In all our cases, the stent placement and aneurysm coiling were done in a single stage, and we observed no intraoperative complications. Although the first patient required a second coiling at the aneurysm neck, most patients demonstrated complete or near-complete occlusion of the aneurysms with patency of all MCA branches and stable neurological baseline at the 6-month follow-up. Unfortunately, the third patient, who failed to comply with DAPT after discharge, developed in-stent occlusion 3 months postprocedure and was deceased. This highlights the critical importance of consistently using DAPT after intracranial stent placement. All patients were discharged home on POD 1, resulting in significantly shorter hospital stays compared to traditional surgical clipping. Finally, we want to highlight that the advantage of Y-SAC goes beyond aneurysm embolization, and the stent is thought to achieve endothelial remodeling for a more durable occlusion. As shown in the ATLAS investigational device exemption (IDE)premarket approval study, the Raymond–Roy 1 occlusion rates were 84.7% at 12 months and morbidity of <5%.[ 6 , 15 ]

CONCLUSION

Y-SAC is a reasonable option for large, wide-neck MCA bifurcation aneurysms in patients who are not fit for microsurgical clipping and/or bypass surgery. Complex endovascular techniques, including aneurysm encircling and the “Atlas Stent Anchor” technique, may be necessary to complete the procedure successfully.

Ethical approval

The Institutional Review Board has waived the ethical approval for this study

Declaration of patient consent

The authors certify that they have obtained all appropriate patient consent.

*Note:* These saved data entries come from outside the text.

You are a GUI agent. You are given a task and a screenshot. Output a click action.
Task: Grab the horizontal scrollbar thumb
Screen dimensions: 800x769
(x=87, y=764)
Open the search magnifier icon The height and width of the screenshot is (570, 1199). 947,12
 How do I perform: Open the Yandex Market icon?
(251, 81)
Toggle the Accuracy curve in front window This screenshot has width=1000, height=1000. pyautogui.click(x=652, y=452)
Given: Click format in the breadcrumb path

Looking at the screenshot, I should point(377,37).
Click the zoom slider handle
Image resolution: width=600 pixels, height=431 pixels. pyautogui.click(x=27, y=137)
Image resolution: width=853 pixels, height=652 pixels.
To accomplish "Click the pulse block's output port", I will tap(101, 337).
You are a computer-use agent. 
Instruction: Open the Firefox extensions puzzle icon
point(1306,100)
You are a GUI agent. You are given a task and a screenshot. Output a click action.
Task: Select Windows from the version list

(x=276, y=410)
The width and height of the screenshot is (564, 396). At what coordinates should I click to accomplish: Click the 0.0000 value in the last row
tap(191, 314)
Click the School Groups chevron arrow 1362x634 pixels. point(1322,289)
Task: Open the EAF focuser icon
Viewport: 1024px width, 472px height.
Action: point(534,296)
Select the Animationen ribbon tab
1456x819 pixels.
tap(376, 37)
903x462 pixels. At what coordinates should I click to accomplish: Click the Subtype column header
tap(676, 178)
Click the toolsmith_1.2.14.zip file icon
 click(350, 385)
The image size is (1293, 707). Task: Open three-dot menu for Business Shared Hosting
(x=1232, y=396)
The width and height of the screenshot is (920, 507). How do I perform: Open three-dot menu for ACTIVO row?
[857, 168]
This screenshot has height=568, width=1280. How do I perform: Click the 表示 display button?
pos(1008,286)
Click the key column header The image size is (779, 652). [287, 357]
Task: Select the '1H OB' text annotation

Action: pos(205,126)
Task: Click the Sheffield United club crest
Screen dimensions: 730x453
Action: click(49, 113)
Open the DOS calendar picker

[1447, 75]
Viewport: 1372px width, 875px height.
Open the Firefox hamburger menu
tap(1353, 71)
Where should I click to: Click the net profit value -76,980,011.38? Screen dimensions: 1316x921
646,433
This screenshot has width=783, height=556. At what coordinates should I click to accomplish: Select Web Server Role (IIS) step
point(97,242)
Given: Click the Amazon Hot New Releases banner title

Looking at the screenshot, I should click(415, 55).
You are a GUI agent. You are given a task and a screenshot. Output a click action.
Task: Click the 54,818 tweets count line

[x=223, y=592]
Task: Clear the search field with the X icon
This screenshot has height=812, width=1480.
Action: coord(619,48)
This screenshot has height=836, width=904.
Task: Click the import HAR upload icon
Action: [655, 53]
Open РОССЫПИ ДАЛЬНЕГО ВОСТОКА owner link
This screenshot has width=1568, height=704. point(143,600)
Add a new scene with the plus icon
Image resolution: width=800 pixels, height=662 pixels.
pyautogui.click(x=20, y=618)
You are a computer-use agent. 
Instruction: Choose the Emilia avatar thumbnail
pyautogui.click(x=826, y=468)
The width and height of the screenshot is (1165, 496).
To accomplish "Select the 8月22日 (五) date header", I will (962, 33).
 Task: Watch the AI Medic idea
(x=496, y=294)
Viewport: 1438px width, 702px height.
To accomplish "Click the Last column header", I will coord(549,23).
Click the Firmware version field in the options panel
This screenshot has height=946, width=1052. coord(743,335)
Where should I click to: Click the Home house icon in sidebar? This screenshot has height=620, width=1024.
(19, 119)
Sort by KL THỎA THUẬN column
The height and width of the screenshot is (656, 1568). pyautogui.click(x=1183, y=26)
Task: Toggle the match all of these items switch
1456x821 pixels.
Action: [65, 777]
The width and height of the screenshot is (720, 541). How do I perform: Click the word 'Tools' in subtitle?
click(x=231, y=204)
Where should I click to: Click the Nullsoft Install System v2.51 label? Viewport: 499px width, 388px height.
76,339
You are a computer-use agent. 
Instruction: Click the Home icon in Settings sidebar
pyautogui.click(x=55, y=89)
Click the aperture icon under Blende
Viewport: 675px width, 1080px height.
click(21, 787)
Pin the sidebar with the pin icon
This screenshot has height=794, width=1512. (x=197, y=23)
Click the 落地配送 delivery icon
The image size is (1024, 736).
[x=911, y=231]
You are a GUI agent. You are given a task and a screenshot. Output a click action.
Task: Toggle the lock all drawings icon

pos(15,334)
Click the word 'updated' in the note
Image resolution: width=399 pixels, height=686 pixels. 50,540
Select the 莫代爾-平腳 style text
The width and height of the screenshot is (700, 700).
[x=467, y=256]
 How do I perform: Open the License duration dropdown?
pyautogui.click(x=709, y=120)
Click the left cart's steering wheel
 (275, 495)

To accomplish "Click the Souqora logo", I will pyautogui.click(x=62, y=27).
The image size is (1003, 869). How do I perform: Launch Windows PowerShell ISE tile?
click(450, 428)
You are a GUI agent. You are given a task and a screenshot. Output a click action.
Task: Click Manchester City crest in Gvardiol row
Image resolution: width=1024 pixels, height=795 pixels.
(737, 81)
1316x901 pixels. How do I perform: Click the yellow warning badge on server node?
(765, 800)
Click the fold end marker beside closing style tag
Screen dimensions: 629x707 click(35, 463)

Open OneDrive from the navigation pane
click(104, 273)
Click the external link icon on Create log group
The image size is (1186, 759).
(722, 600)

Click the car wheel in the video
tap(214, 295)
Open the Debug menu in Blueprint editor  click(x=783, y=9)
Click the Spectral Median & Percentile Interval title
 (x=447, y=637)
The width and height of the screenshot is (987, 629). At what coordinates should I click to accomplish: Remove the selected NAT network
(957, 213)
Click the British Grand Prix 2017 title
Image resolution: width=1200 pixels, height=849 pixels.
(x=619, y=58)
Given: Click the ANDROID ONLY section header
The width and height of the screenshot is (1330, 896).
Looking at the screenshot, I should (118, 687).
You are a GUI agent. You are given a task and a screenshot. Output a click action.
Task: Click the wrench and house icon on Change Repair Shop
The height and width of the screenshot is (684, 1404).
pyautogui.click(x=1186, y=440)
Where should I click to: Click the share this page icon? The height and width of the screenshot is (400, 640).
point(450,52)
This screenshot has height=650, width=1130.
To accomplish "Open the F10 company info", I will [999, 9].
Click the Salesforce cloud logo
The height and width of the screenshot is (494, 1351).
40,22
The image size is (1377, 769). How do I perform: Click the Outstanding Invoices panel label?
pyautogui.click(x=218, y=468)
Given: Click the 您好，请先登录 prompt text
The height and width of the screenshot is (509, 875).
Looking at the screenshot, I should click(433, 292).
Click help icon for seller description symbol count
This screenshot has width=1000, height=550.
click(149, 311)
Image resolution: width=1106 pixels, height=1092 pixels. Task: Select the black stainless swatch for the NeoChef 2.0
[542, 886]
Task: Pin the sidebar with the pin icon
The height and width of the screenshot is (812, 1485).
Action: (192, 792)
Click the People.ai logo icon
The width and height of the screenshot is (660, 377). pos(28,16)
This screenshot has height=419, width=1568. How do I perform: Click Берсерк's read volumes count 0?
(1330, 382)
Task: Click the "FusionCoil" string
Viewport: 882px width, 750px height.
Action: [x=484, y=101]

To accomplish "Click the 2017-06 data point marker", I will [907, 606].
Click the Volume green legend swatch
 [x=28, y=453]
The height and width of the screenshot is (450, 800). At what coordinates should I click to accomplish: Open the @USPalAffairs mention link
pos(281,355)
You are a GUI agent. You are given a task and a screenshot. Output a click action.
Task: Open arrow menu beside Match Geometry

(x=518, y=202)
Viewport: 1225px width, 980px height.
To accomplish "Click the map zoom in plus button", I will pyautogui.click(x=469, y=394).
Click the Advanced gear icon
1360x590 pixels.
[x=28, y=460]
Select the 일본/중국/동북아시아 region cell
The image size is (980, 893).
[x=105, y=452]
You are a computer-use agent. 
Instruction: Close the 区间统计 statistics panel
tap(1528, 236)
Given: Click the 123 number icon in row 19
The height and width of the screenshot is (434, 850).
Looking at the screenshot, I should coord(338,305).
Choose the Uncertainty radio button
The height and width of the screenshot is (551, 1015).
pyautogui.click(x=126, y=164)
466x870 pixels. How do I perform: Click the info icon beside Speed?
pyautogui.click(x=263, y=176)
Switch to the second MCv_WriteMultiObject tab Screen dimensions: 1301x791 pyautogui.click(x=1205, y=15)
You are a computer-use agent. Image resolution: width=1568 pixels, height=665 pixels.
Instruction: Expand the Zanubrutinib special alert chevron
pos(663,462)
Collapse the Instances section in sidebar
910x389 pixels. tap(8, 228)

Financial support and sponsorship

Nil.

Conflicts of interest

There are no conflicts of interest.

Use of artificial intelligence (AI)-assisted technology for manuscript preparation

The authors confirm that there was no use of artificial intelligence (AI)-assisted technology for assisting in the writing or editing of the manuscript and no images were manipulated using AI.

Videos available on

https://doi.org/10.25259/SNI_877_2024

Disclaimer

The views and opinions expressed in this article are those of the authors and do not necessarily reflect the official policy or position of the Journal or its management. The information contained in this article should not be considered to be medical advice; patients should consult their own physicians for advice as to their specific medical needs.